Expert Opinion on Pharmacotherapy
- Discipline: Pharmacotherapy
- Language: English
- Edited by: Dimitri P. Mikhailidis

Publication details
- History: 1999-present
- Publisher: Informa
- Frequency: 18/year
- Impact factor: 3.894 (2016)

Standard abbreviations
- ISO 4: Expert Opin. Pharmacother.

Indexing
- CODEN: EOPHF7
- ISSN: 1465-6566 (print) 1744-7666 (web)
- OCLC no.: 57378019

Links
- Journal homepage; Online access; Online archive;

= Expert Opinion on Pharmacotherapy =

Expert Opinion on Pharmacotherapy is a peer-reviewed medical journal publishing review articles and original papers on new pharmacotherapies. It is published by Informa and the editor-in-chief is Dimitri P. Mikhailidis (Royal Free Hospital).
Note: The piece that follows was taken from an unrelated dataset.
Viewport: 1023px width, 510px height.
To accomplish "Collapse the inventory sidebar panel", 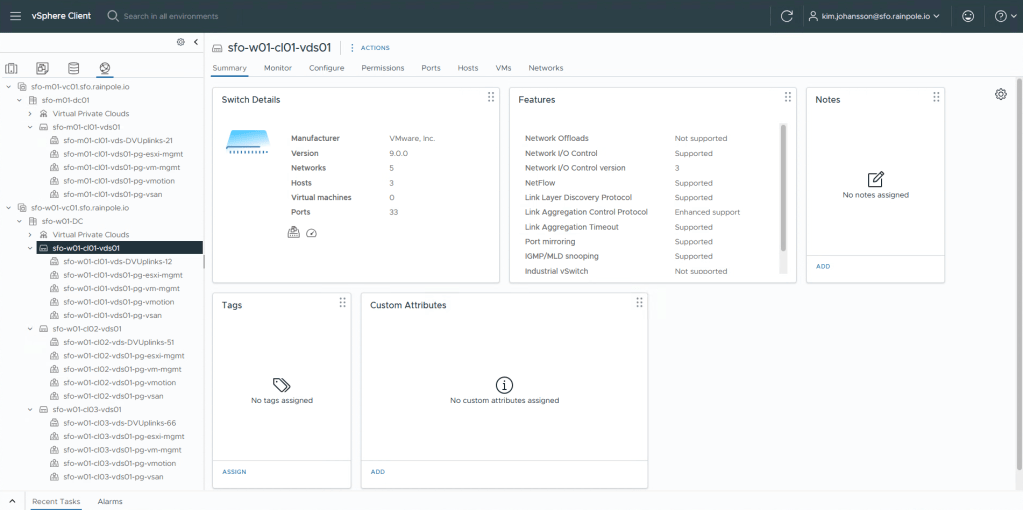I will coord(196,42).
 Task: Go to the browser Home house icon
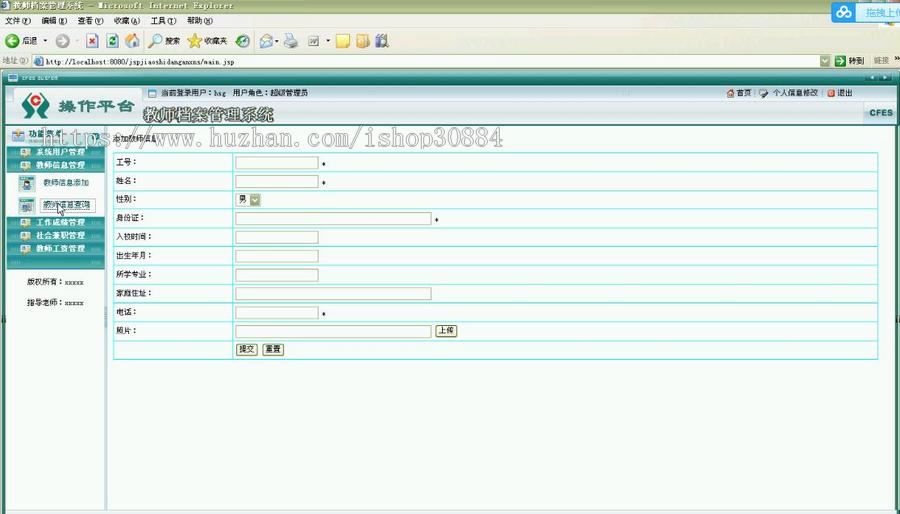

== Abstracting and indexing ==
The journal is abstracted and indexed in Chemical Abstracts, Current Contents/Clinical Medicine, EMBASE/Excerpta Medica, Index Medicus/MEDLINE, and the Science Citation Index Expanded. According to the Journal Citation Reports, the journal has a 2016 impact factor of 3.894.